**Dataset:**
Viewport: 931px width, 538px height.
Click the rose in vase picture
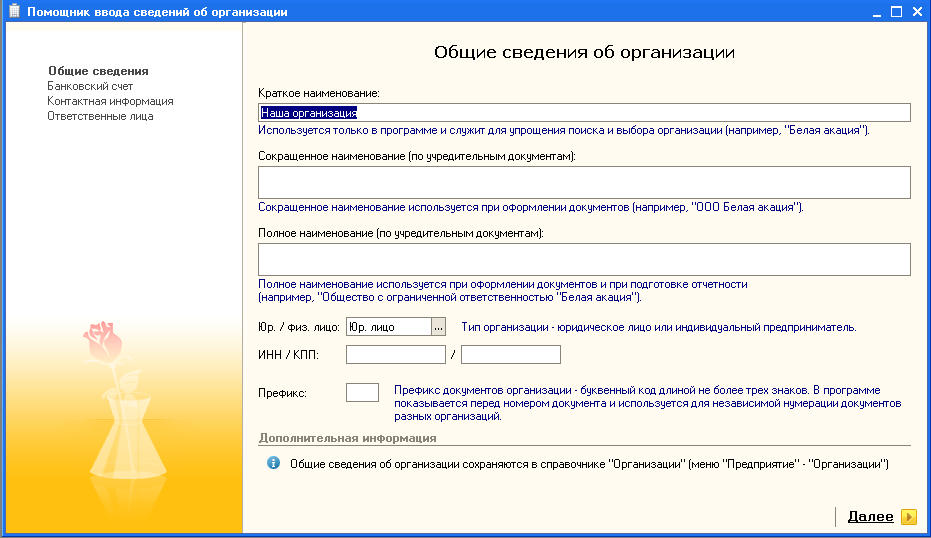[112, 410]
* * *
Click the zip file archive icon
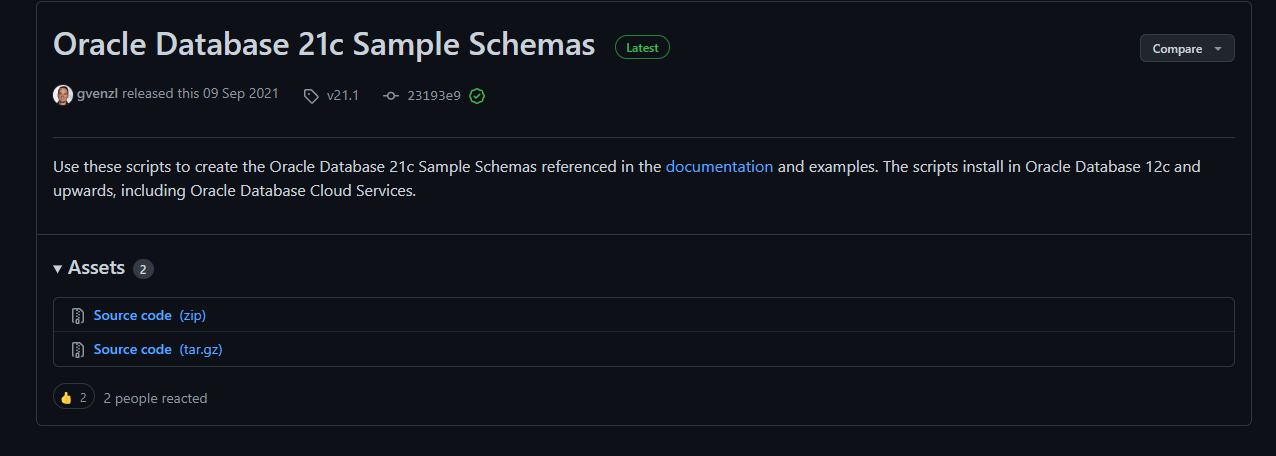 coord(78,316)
...
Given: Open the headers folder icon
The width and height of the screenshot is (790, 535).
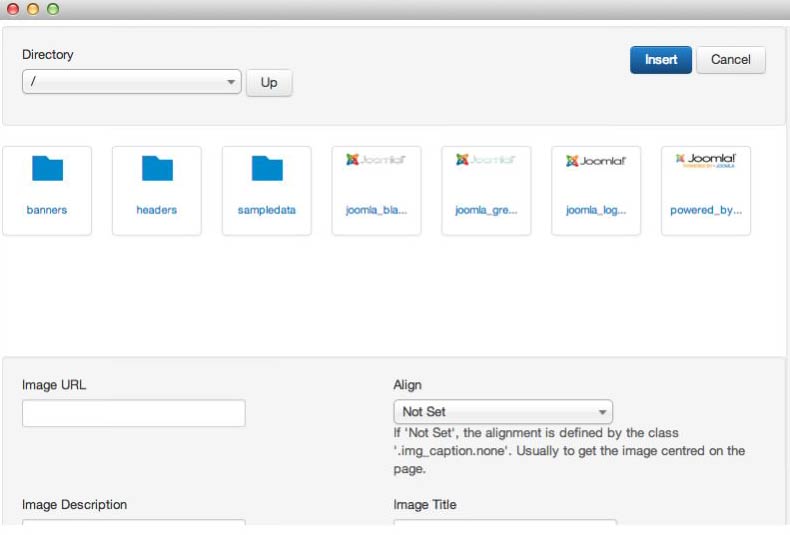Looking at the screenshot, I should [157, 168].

**Exercise goal:**
How many lines in the records above contain the string "width"? Case counts. Reply with the number alone.

**Written response:**
2